Stored data entries
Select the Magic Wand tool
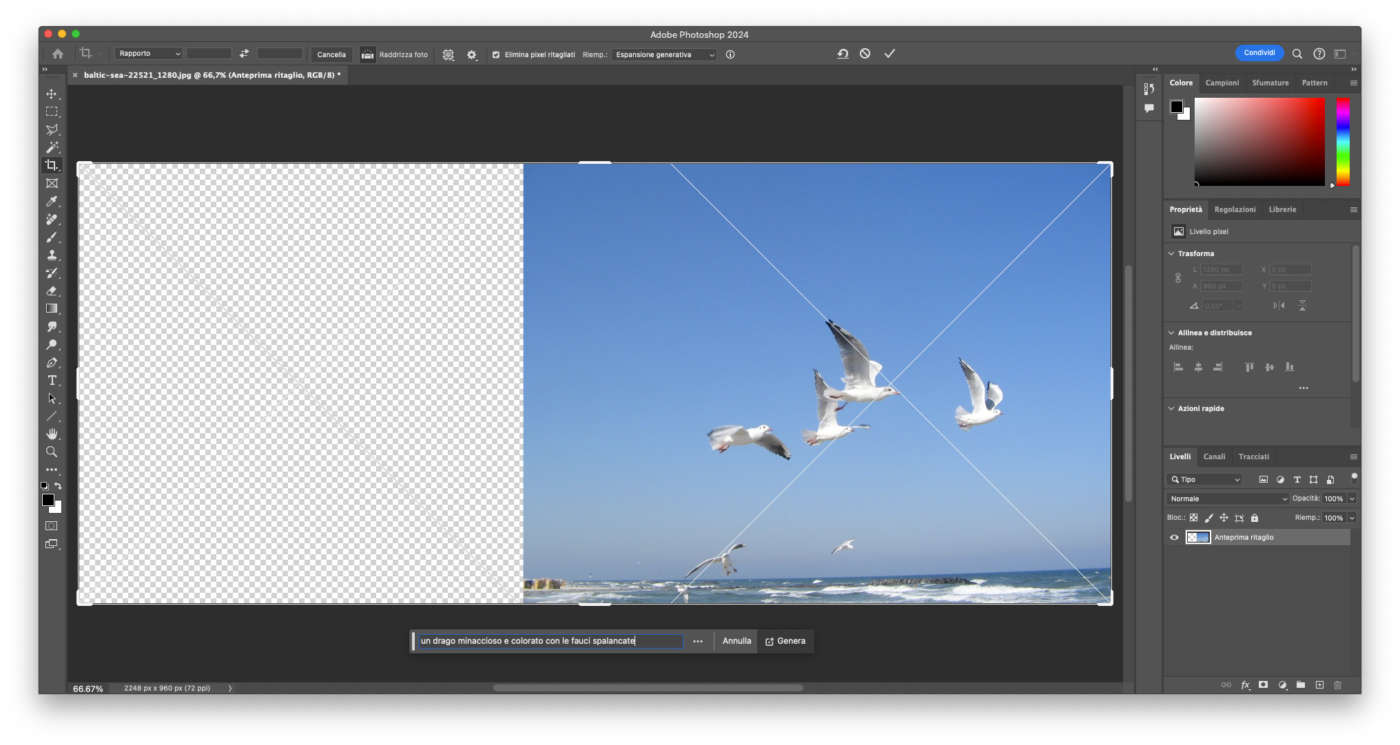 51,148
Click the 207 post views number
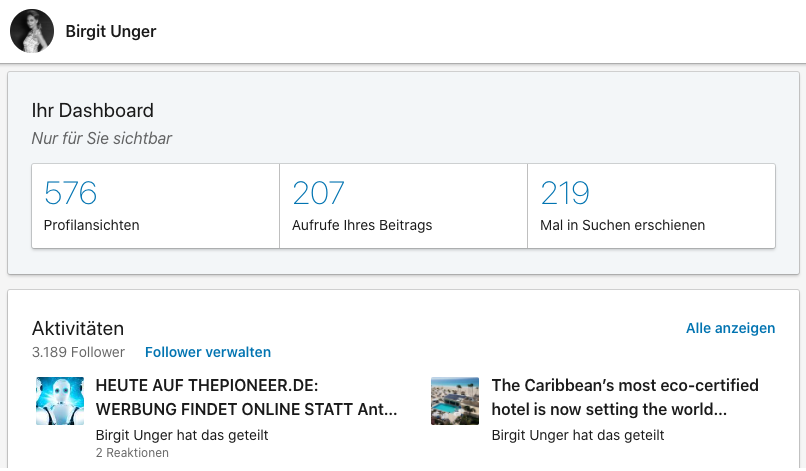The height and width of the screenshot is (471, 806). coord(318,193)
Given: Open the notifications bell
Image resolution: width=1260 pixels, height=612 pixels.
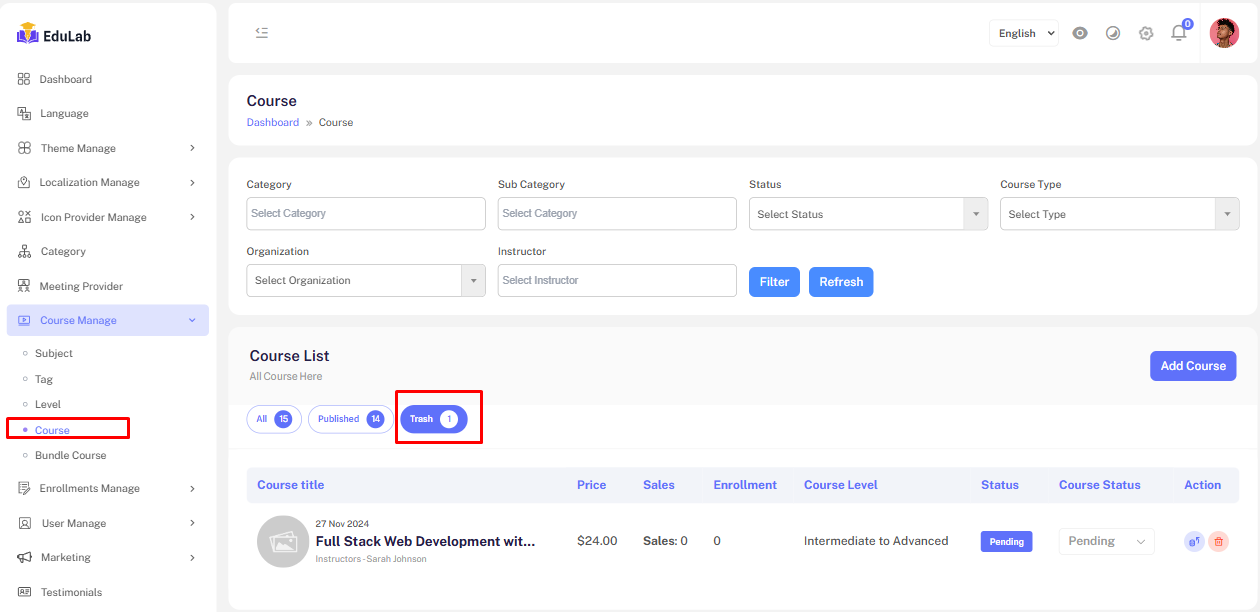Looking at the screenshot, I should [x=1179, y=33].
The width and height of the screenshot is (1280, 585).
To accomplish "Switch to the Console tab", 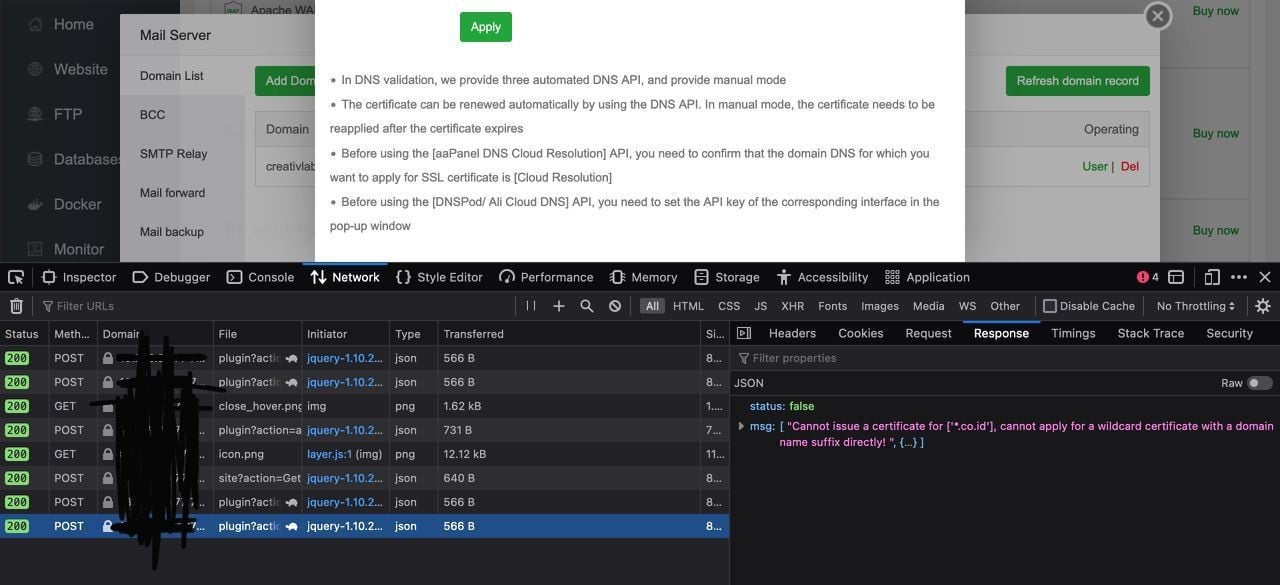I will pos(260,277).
==
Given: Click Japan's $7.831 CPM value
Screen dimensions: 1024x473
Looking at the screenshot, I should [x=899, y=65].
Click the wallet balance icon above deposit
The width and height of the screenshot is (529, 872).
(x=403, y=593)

§ DIRECTIONS
What is the number of lines above that contain the word "Given"? Answer with that number only.

§ EXERCISE SOLUTION
2